This blog revolves around the brand that redefined streetwear and party created the ‘DROP CULTURE’. No we are not talking about RIPNDIP (although you should check them out) we are talking about the iconic red and white Supreme. We will also be unfolding the unconventional strategy that led a streetwear brand to a billion dollar valuation and a cult fan following.
The origin story of Supreme begins In the early 1990s with James Jebbia a man who was a burgeoning fashionista in New York City’s underground scene, who worked his way up the ranks at Parachute and opened the proto-streetwear stores Union NYC and Stussy — the latter with surfer and surf-wear pioneer Shawn Stussy. However when Stussy left the retail game, Jebbia was looking for his next big move and found it in a storefront on Lafayette Street.

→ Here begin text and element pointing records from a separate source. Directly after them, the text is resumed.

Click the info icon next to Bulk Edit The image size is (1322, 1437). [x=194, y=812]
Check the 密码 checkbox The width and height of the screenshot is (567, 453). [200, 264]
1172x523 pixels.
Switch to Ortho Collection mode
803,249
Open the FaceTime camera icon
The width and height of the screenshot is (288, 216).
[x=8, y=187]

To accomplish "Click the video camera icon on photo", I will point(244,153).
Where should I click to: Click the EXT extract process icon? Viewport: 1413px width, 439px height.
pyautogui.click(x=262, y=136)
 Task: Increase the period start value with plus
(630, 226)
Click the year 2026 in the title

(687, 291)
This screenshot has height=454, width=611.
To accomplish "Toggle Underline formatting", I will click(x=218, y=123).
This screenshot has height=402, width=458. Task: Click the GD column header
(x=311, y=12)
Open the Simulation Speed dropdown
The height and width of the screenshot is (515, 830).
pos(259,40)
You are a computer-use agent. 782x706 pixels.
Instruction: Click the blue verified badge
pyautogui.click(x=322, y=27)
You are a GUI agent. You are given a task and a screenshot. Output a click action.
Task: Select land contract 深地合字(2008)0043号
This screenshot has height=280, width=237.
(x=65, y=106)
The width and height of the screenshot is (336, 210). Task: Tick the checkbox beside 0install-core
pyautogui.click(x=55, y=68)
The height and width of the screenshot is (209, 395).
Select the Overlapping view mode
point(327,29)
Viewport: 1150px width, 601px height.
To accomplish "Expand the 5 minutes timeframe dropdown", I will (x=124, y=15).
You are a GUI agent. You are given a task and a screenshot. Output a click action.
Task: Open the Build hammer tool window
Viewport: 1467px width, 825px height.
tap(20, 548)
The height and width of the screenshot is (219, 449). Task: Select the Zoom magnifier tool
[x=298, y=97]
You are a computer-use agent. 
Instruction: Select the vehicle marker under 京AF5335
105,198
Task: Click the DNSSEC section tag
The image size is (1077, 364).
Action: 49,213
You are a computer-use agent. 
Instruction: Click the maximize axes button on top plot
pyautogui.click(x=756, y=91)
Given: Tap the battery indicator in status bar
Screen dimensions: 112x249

Supreme opened in 1994 with a staff of edgy, anti-commercial kids with an attitude.They started off as a skateboard store in New York City. A skateboard store, perhaps the most successful skateboard store in the history of the world, owned by a man who didn’t skate and didn’t care much for the sport. They were confident, fearless, opinionated, and unapologetically authentic — traits that carried into the overall energy in and around the store. It was intimidating, yet intriguing — and ultimately the workings of Supreme’s cult-like appeal. A brand that doesn’t classify anything as limited, but only releases short runs and never re-releases a product. A fashion icon that swears it’s not a fashion brand. Supreme is an intriguing, tangled web of contradiction.
What has led to Supreme’s ascent and dominance in the clothing market?
Well It can be traced back to a carefully crafted strategy that has capitalized on
○ The Art of limited supply
○ Unique approach towards customers
○ Collaborations to increase brand hype
○ Leveraging Resale and social media growth to provide free marketing
The art of limited supply
Supreme has mastered the art of limited supply. Since its inception, Supreme has always maintained a small inventory, and never released a ton of pieces. It doesn’t sell in large retail stores, hence keeping its availability limited. This maintained a sense of authenticity , while driving up desirability and demand. At this point, any other brand would’ve charged more premium prices and raked in the cash. However, here’s the strategy that differentiates Supreme from the herd. Instead of charging a premium price for their highly desirable products, they kept them relatively cheap and affordable. This might seem like a bad strategy as it leaves money on the table that could have easily gone into Supreme’s pockets however, Supreme was able to convert that foregone revenue into significant hype that led to more brand equity. With more brand equity comes more demand which drives up resale prices, thereby creating more hype. It’s all interconnected and Supreme has mastered it.